アメリカの決済大手ブロック社は、同社が提供する個人間送金アプリ「Cash App(キャッシュアップ)」において、利用者を詐欺から適切に保護していなかったとしてアメリカの46の州から追及されていた問題で、4500万ドル(約69億7500万円)を支払い和解したと発表しました。
各州の司法長官によりますと、ブロック社は「Cash App」が高度な詐欺検出など銀行と同等の保護機能を提供していると虚偽の宣伝を行い、利用者に誤解を与えていたということです。一方、ブロック社は不正行為については否定しています。
各州の主張によりますと、「Cash App」では社会保障番号や生年月日を入力せずにアカウントを作成できたほか、1人が開設できるアカウント数に制限を設けていなかったため、詐欺グループが悪用しやすい状態になっていたとしています。また、公式の電話サポート窓口が提供されていなかったため、アカウントにアクセスできなくなった多くの利用者が、詐欺グループが運営する偽のカスタマーサービスに電話をかけて被害に遭ったということです。
アメリカでは、多くの人がフィンテックアプリを銀行サービスの代わりとして利用しており、当局による監視が強化されています。今回の和解は、規制当局による「Cash App」の事業慣行に対する厳しい調査の一環とみられています。

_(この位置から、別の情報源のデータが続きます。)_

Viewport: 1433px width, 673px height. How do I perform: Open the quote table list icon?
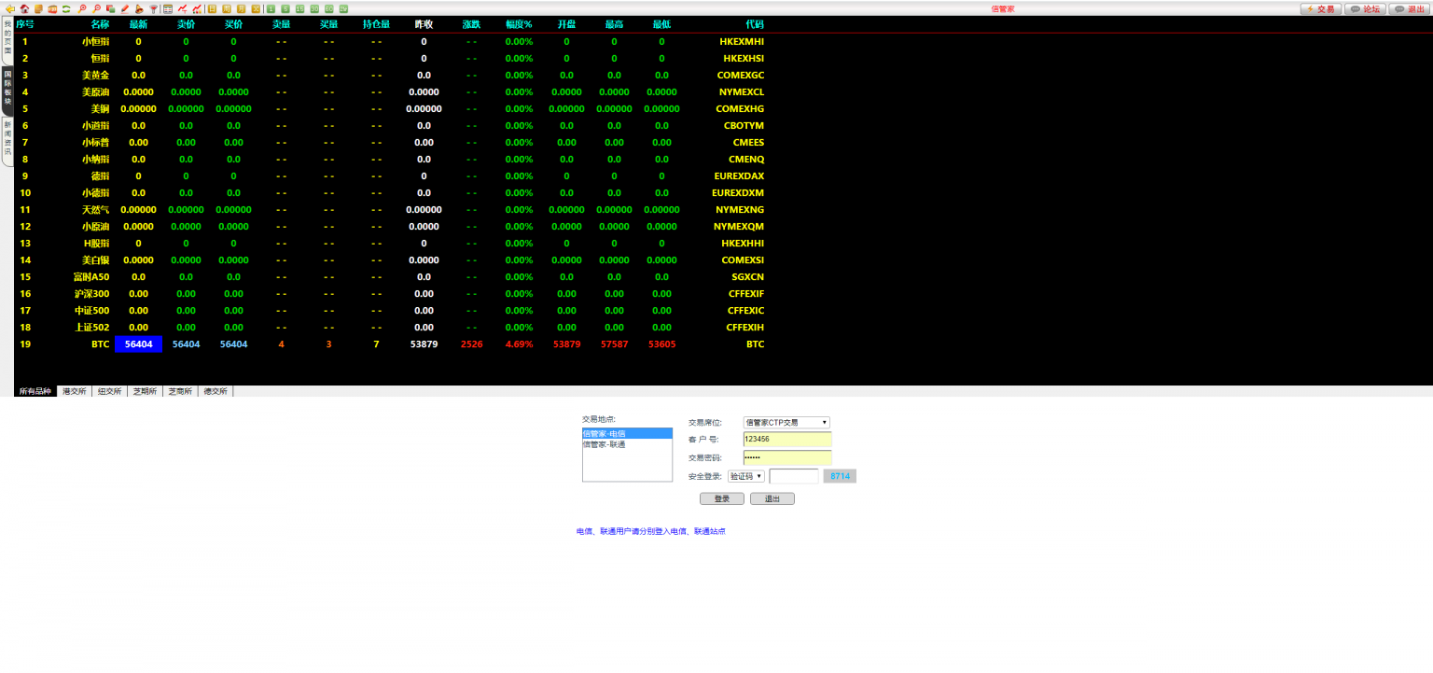[x=168, y=8]
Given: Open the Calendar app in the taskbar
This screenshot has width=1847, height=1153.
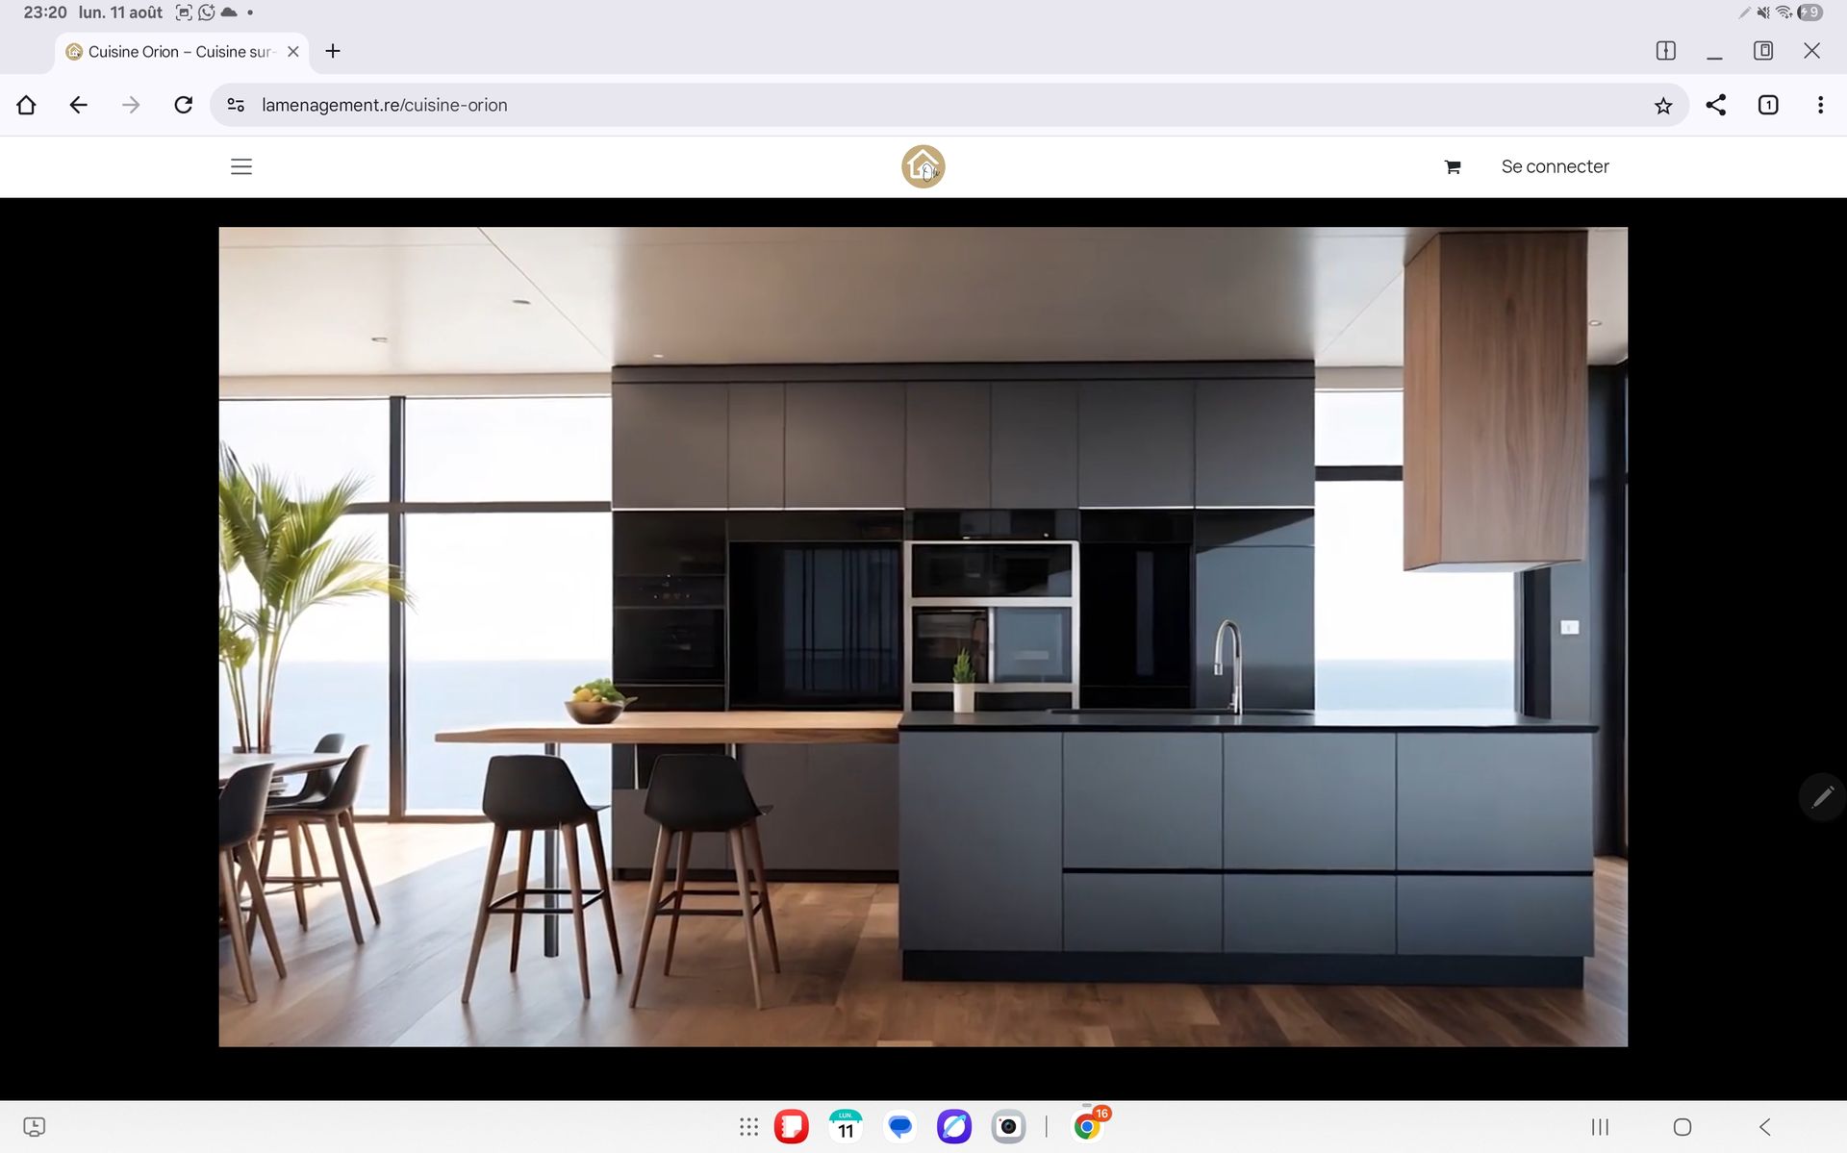Looking at the screenshot, I should click(x=846, y=1127).
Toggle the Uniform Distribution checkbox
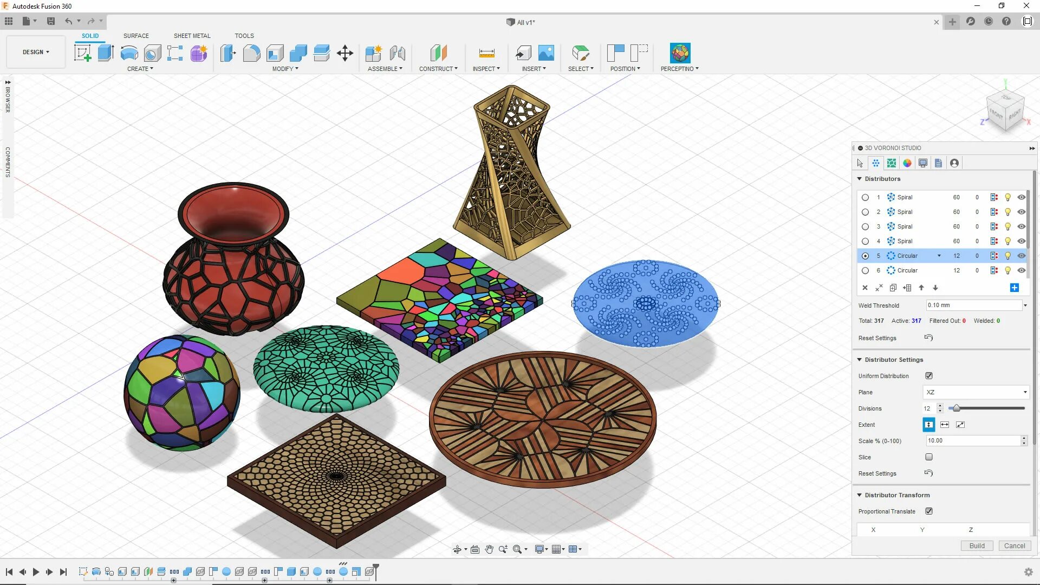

これに先立ち、アメリカの消費者金融保護局(CFPB)も、ブロック社が詐欺の申し立てを調査せず、適切なカスタマーサービスを提供していなかったとして、1億7500万ドル(約271億2500万円)の罰金や消費者への賠償を命じていました。
今回の和解に基づき、ブロック社は今後、「Cash App」の詐欺防止対策やカスタマーサービスを改善する方針です。これには、アプリの利用者に対する有人の電話サポートの提供などが含まれるということです。
この和解については、ロイター通信が最初に報じました。ブロック社は現在のところ、メディアからのコメントの求めに応じていないということです。